=== Предложенный текст ===

________________

Почетный настоятель храма святителя Николая Чудотворца в Касимове протоиерей Владимир Правдолюбов – представитель старинной священнической династии, которая почти триста лет служит Церкви Христовой и Отечеству. В его роду одиннадцать святых. Все они пострадали в годы репрессий и прославлены в сонме новомучеников и исповедников Российских.
Отец Владимир – Почетный гражданин города Касимова. Окончил механико-математический факультет Московского государственного университета, затем Ленинградскую духовную семинарию, Московскую духовную академию, стал кандидатом богословия. На протяжении многих лет вел занятия в воскресной школе Касимова, активно содействовал открытию в городе православной общеобразовательной школы, охотно откликался на приглашения выступить перед молодежной аудиторией.
Со своей супругой Ниной Ивановной воспитал двух дочерей и четырех сыновей, из которых трое стали священниками. У батюшки девятнадцать внуков. Среди них три священника, три диакона, две внучки – матушки-попадьи. Подрастают двадцать шесть правнуков. Он отошел ко Господу 23 мая 2021 года.
В этом году протоиерею Владимиру Правдолюбову исполнилось бы 90 лет.
– Отец Владимир, каждый человек приходит к Богу по-своему. Одного Он касается в детстве, другого – в юности, третьего – в зрелых летах. Какой была Ваша первая встреча с Творцом?
– Однажды моего друга по Ленинградской духовной семинарии спросили: «Как вы пришли к Богу?». На что он ответил: «А я от Него никуда не уходил». То же самое могу сказать о себе, но добавлю, что от Бога мы все-таки уходим, совершая грехи. И возвращаемся к Нему через покаяние. Причем не только на исповеди. Должно быть ежедневное и даже ежеминутное раскаяние. Необходимо постоянно отслеживать греховные помыслы, тут же просить у Господа прощения и помощи в этой духовной борьбе.
Я родился в 1931 году в благочестивой семье и был шестым, младшим ребенком. С ранних лет меня воспитывали в православной церковности. Церковнославянский язык я выучил раньше русского. Однако ежедневные домашние молитвы, чтение Священного Писания, богослужения создавали будничное отношение и притупляли возвышенное чувство к религиозной жизни. Так что неофиты по сравнению со мной имеют преимущество – они встречаются с Богом с великой радостью. С одной стороны, я счастлив, что родился в православной семье, а с другой – ощущаю свое несовершенство из-за недостаточной ревности по Богу.
Время было жестокое, велась серьезная борьба с религией. Каждый из моих родных был готов на лишения, страдания и смерть за Христа. В 1935 году, когда мне исполнилось четыре года, моего отца, протоиерея Сергия (будущего священноисповедника), старшего брата Анатолия и дядю иерея Николая, ставшего священномучеником, арестовали и отправили в ссылку на Соловки на пять лет. Мама, Лидия Дмитриевна, воспитала в нас великое уважение к их подвигу, внушала нам, что они страдают за Христа, поэтому мы должны не горевать, а радоваться.

________________

=== Формулировка задания ===
Продолжите текст о протоиерее Владимире Правдолюбове с того места, где он заканчивается.

=== Исходные данные ===
________________

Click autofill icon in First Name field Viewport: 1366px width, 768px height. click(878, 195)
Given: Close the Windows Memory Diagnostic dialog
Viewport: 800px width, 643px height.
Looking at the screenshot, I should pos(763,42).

________________

=== Результат выполнения ===
Когда арестовывали старшего брата и его уводили милиционеры, дедушка – протоиерей Анатолий Правдолюбов, прославленный как священномученик, напомнил внуку вдогонку слова из Евангелия от апостола Луки: «Помни, Анатолий! “Возрадуйтеся в той день и взыграйте!”». О том времени Анатолий написал очень интересные «Соловецкие рассказы», в которых не было даже капли осуждения властей. Он рассказывал не столько об ужасах лагерного существования, сколько о событиях внешне незаметных, но духовно значимых для каждого православного человека.
Арестованные чувствовали поддержку Бога и людей тоже. В первые дни пребывания на Соловках отец, брат и дядя расположились на нарах в камере и вдруг услышали: «Кто здесь Правдолюбовы?» Они откликнулись. К ним подошел епископ Аркадий (Остальский), с которым впоследствии завязалась тесная духовная дружба, дал большой огурец из теплицы, где он тогда работал, и сказал: «Поздравляю вас с приездом на соловецкую землю». Несмотря на условия тюрьмы, у заключенных в те годы были возможности для общения, молитвы и даже богослужения.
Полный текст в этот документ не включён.